Perhaps the hardest information to find regarding the TC 2290 is preset programming settings.

The unit comes pre-programmed with presets 80 to 99 and the manual gives a tutorial / example settings for presets 1 to 10.

Beyond these though, you're on your own. Many users seemingly find the TC 2290's manual quite a daunting read and therefore struggle with programming their own presets (though I personally think it's quite well written and not overly big at around 120 pages). The aforementioned pre-programmed and example presets do provide a good starting point for making your own presets, but a few pointers in the right direction are always welcome.

Obviously, a lot of this depends on how you use your TC 2290. What instrument you play, whether it's being used in a live rig or studio setup, etc. will all force variations in how you program the TC 2290.

Most settings are exclusive to each preset, allowing a degree of setup flexibility, but others can be set globally so that they affect all presets regardless of the individual preset settings.

One of the drawbacks of a unit with the TC 2290's depth and flexibility, is that not all parameters can be displayed at the same time. The unit has five LED numerical displays and various other flashing LED indicators, but still a large amount of button pushing is required to actually see the multitude of settings contained in each preset. For example, in the Feedback pane, the Select button needs to be cycled 3 times to view Level, High and Low in turn.

What's more, the push buttons themselves have more than one function, simultaneously. For instance, the TC 2290 has three forms of modulation (Delay, Panning and Dynamic). These can all be used at the same time, but the push buttons used to set them are shared between functions, so it can be confusing working out which parameter you are altering for which effect. Additionally, be aware that parameters you may not have actually adjusted yourself whilst programming or altering a preset, could still be active, so get into the habit of cycling through all parameters.

To ensure you know what you are altering, try to follow a set workflow. Below are the settings for the TC 2290's modulation effects. The numbering sequence on the buttons in the diagrams give a clue as to best practice. For instance, to adjust Delay Modulation, first ensure that it is switched on by pressing the Mod button in the Delay pane. Secondly, cycle through to Delay with the Modulation pane's Select button.

The images below are from the originally supplied settings card, which gives a good overview of which parameters are available (higher quality scans of each are available in the Downloads section).

TC 2290 Setting Card front

TC 2290 Setting Card back

Here are some settings examples...

And a useful blank A4 sheet to print-out to record your own settings on...
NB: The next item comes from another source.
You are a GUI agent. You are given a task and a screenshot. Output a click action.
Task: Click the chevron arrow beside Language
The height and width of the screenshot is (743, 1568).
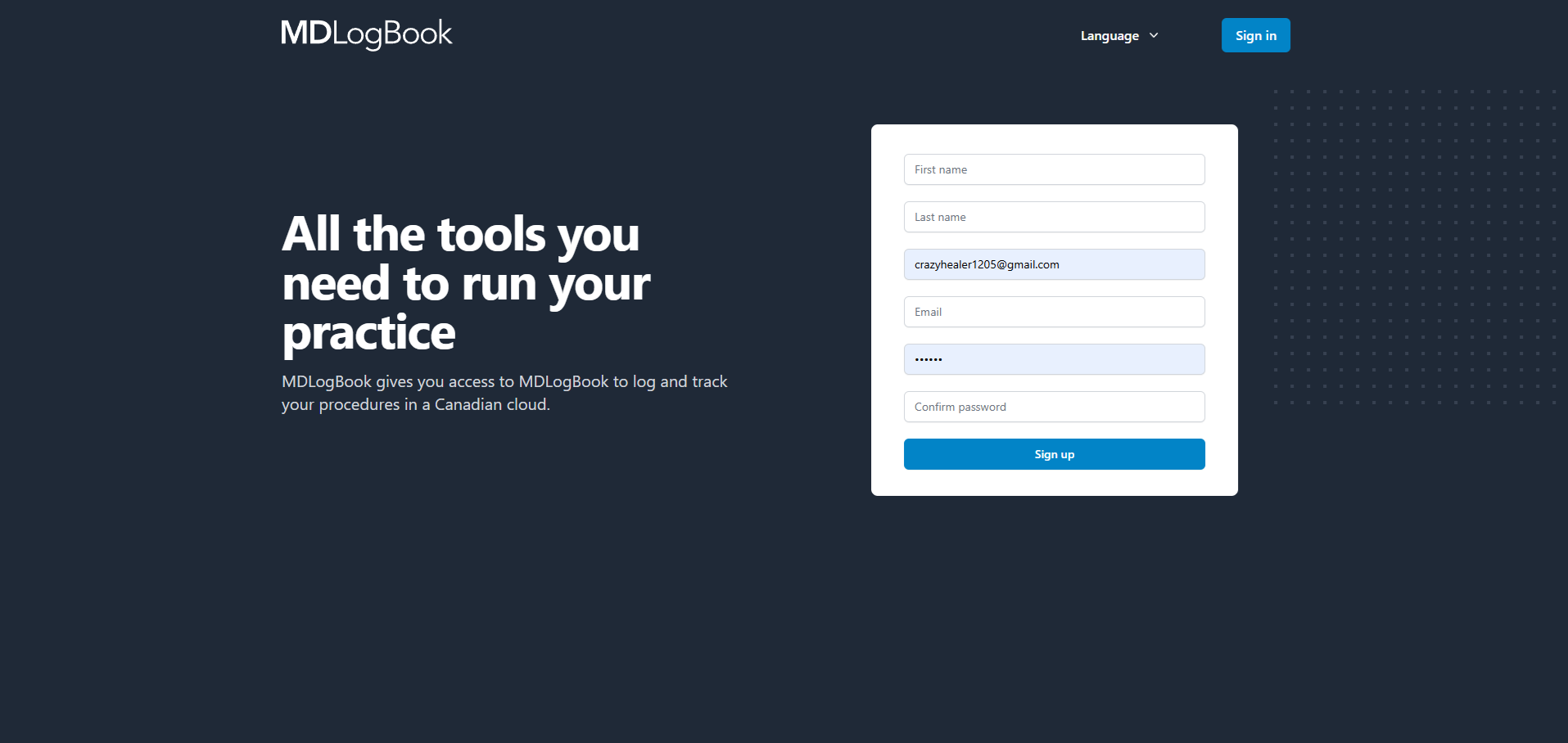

If you decide to use the TC 2290 in a parallel setup, remember to kill the dry sound throughput to avoid phase issues. This can be done by setting each preset's Direct Volume to 0, or globally by setting the Special Number 17 to 1 (volume control is then controlled solely from the Output Volume pane keypad). However, be aware that if you are using any of the TC 2290's 5 effects loops, these effects are now also running in parallel and may not operate as expected; the effects loops do come directly after the TC 2290's input, so will be fed with a direct signal irrespective of the Direct Volume settings for preset or global, but their effect will still be blended with the direct signal after output from the TC 2290, which may cause problems for compressors, fuzz, distortion / overdrive, wah, etc.

Using the XLR connectors rather than jacks will give much increased headroom.

If you use the TC 2290's stereo effect loop, but with the TC 2290's delay bypassed, you will find the stereo effect only outputs mono. To get stereo output in this situation, you will need to avoid bypassing the TC 2290's delay via the Delay On button and instead program a dedicated preset on the TC 2290, which has no delay or modulation, but does have stereo panning.

Preset overwrite protection can be set with Special Number 8. Default setting is to protect the factory supplied presets in location 80 to 100 (even though presets only go up to 99!), but if you want to use this space, you can alter the setting to overwrite them. Alternatively, you could use the function to protect even more of your own presets from accidental overwriting, by lowering the protect threshold (eg: set to 50 to overwrite protect all presets from 50 upwards).